The weather was gorgeous this last weekend, and I spent hours and hours planting, tilling, thinning, and repotting.
Some of my starts graduating to larger homes.
I planted out all my flower starts into the garden: cosmos, pansies, marigolds, and coreopsis. They are all loving being out in the dirt and growing speedily already! All of my tomatoes and peppers have moved into 1-gallon pots until they are transplanted into the garden. With so many larger pots, I ran out of room under the lights so decided to plant out my winter squash starts. Definitely a little early there, but the "toms and peps" get priority for the lights, in my hierarchy of vegetables.
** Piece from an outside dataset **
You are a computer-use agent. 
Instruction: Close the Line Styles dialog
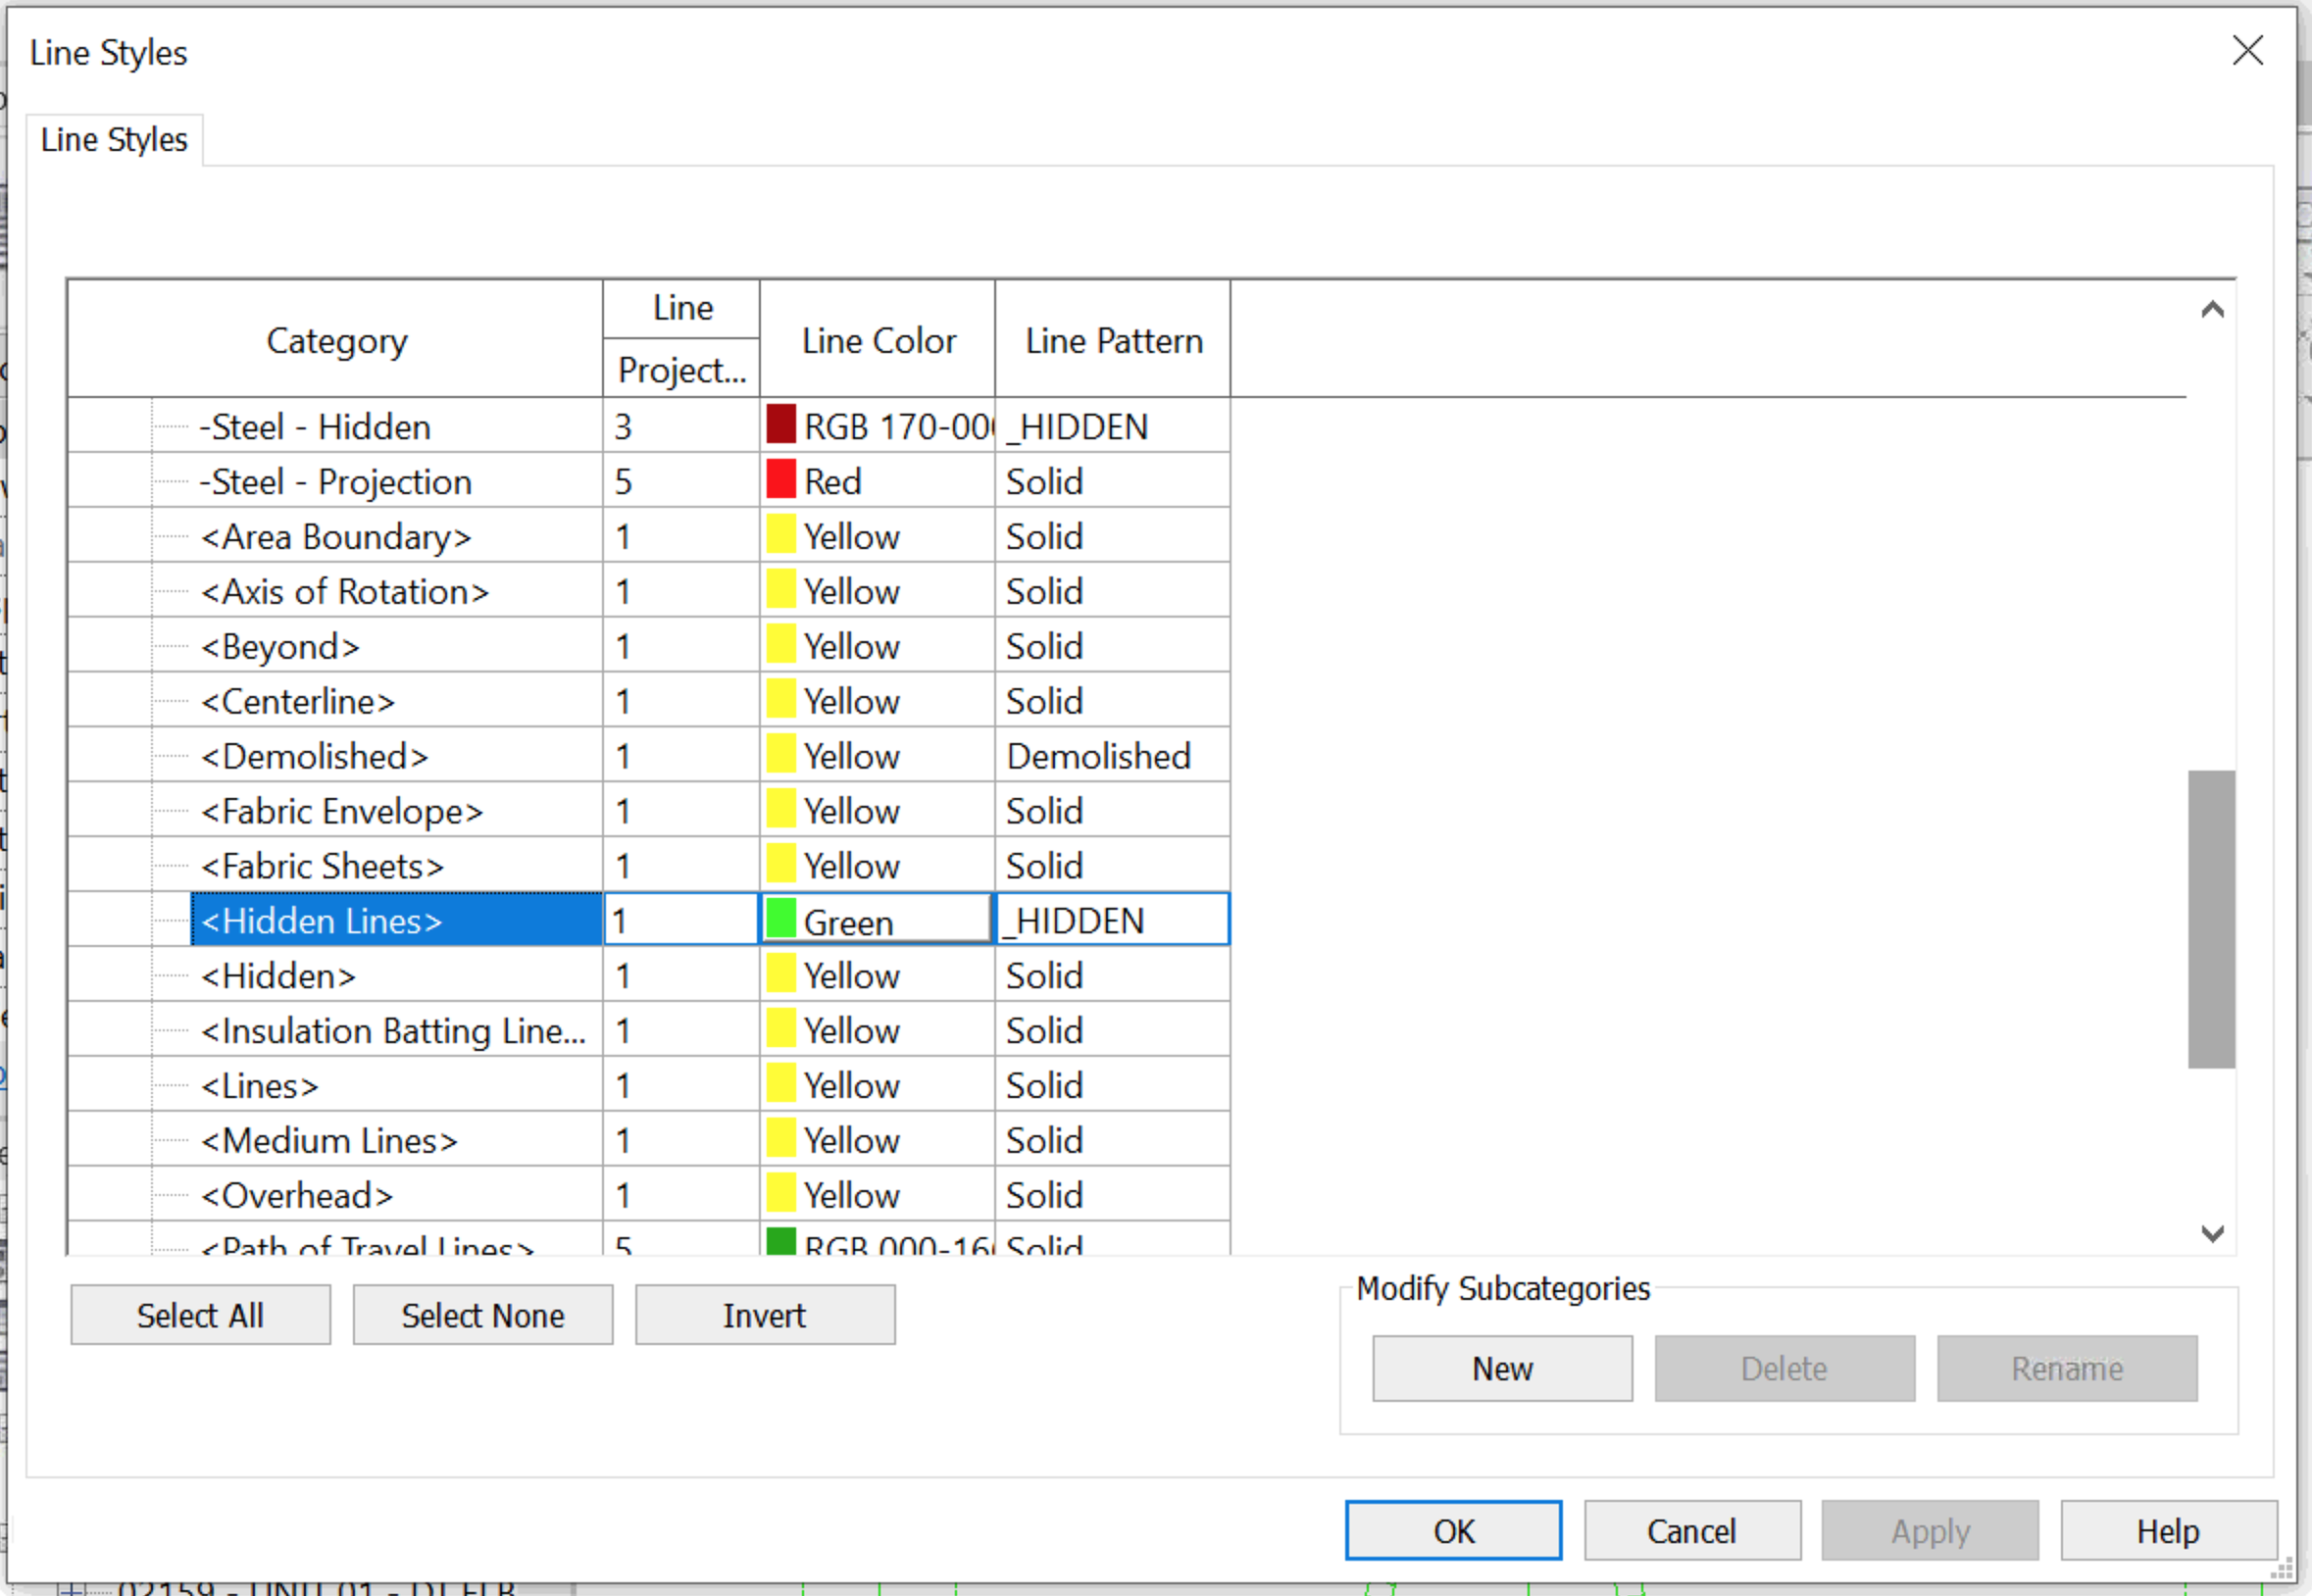(x=2248, y=51)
I planned my garden so that I would interplant squash and corn, in the far western end of the garden bed, next to the compost bin (on the other side of Julie's section of the garden plot). This is my biggest garden success so far: this piece of garden was hard packed clay dirt and gravel in October, and I stacked multiple layers of dead leaves and compost on it for the winter. I tilled it all up on Sunday, and it is now delicious loose black dirt!
Squash progress in action:
On Saturday afternoon I also bought some herb starts and planted them out- spearmint (for iced tea this summer!), golden oregano, lemon thyme, and parsley. I also discovered an italian parsley plant near the back fence that Julie must have planted last year. Also a big clump of chives; if you want to get technical, the first harvest from this year's garden was the chives Matt and I had on our mashed potatoes last night. Delicious!
Cukes on the windowsill.
View of my growing garden. The little hut over the cabbages is made
from a secondhand mesh shower curtain.
My good friend Sarah came over on Sunday afternoon and we planted nasturtiums, chard ("Bright Lights"), cilantro, feverfew, sweet peas, and lettuce ("Flashy Trout Back"). The wrought metal from my old screen door has been repurposed into a trellis for the vining nasturtiums, and on Saturday afternoon Matt put together a beautiful trellis from scrap cedar and set it up against the wall under my bedroom window.